Renaisans Yogyakarta yang dipayungi filosofi hamemayu hayuning bawana, dihidupi semangat gotong royong yang mengacu konsep manunggaling kawula-gusti dan golong gilig, diekspresikan oleh sikap satriya: sawiji, greget, sengguh, ora mingkuh, memberikan vitalitas dan ruh baru dari pergeseran peradaban yang bergerak menuju ke Timur.
Strategi Renaisans Yogyakarta
Untuk mencapai visi 2017 dan misi tahun 2012-2017 melalui Renaisans Yogyakarta itu, adalah dengan mengembalikan nilai-nilai keluhuran, keutamaan dan jati diri berbangsa yang kini tidak lagi menjadi penuntun gerak bernegara, gerak pemimpin dan kerja birokrasi, serta gerak kehidupan seluruh elemen bangsa untuk menuju Indonesia yang bermartabat.
Arah Renaisans Yogyakarta
Arah Renaisans Yogyakarta dipayunhi kebijakan pembangunan kebudayaan dalam arti luas, sekaligus menjadikannya arus utama pembangunan. Riset global oleh Harvard Academy for International and Area Studies tahun 1990-an menguatkan bahwa, “Budaya menentukan kemajuan dari setiap masyarakat, negara, bangsa di seluruh dunia, baik di tinjau dari sisi politik, sosial, maupun ekonomi.

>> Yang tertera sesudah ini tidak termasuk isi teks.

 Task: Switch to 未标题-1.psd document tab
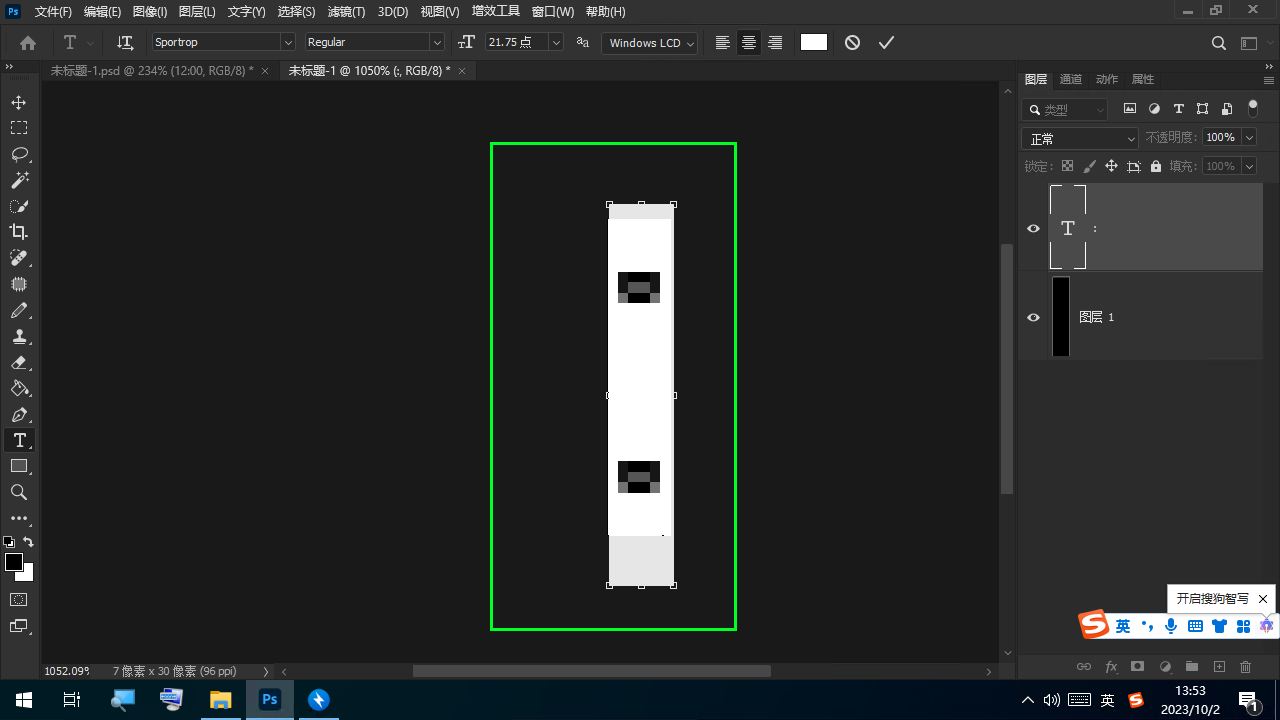(x=152, y=71)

Budaya adalah strategi bertahan hidup (surviving) dan menang (wining), dan itulah takaran menilai tinggi rendahnya budaya. Yogyakarta memiliki budaya gotong royong, tepa salira, dan banyak karya susastra tinggi, yang menjadikannya daerah yang memiliki budaya tinggi (high culture).

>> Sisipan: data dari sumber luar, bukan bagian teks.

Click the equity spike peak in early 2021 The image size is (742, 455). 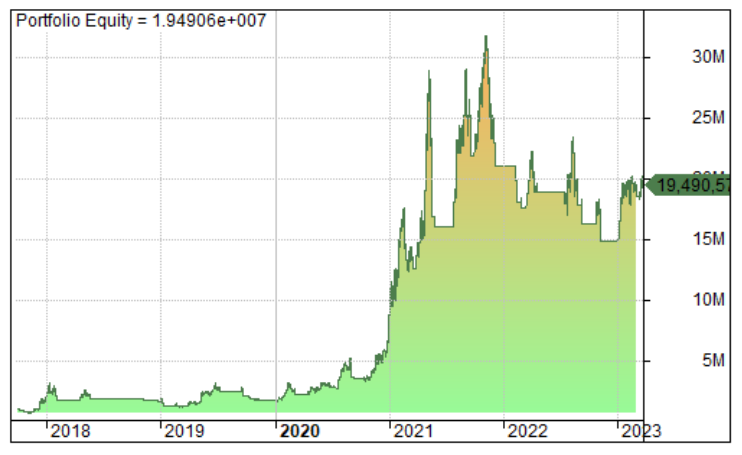(x=429, y=72)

Budaya tinggi tersebut hendaknya di-wiradat dan di upgrade menjadi budaya unggul yang berdaya saing di persaingan budaya global. Transformasi kultural yang diperlukan adalah memahami nilai-nilai dasar keunggulan global, yaitu saling percaya dan kultur managemen.
Menurut Francis Fukuyama, keunggulan Amerika bukan oleh teknologi atau uang, tapi karena memiliki social capital, yaitu trust. Menurut Peter F. Drucker, hanya manajemen yang memungkinkan organisasi mampu bekerjasa dan menciptakan nilai tambah.
Untuk itu bangsa kita harus menumbuhkan kultur keunggulan (culture of excellence) di semua bidang kehidupan. Manusia-manusia unggul demikianlahyang menghasilkan kitab Sutasoma, Negarakertagama, Serat Centhini, candi Borobudur atau pilar Sosrobahu di masa kini.
Bagaimana jika sawiji, greget, sengguh, ora mingkuh itu dikupas lebih mendalam, sehingga menjadi bukan saja etika dan estetika tari, tetapi juga etos kerja, yang sekarang menjadi masalah dalam manajemen dan pembangunan kita?
Renaisans Kebudayaan hendaknya memanfaatkan tren pergeseran pusat peradaban ke timur, dengan menjadikan Yogyakarta laboratorium pengembangan budaya-budaya etnik nusantara utnuk penguatan ke-Indonesia-an kita. Melalui Renaisans Kebudayaan itulah yang mengantarkan “Yogyakarta Menyongsong Peradaban Baru”.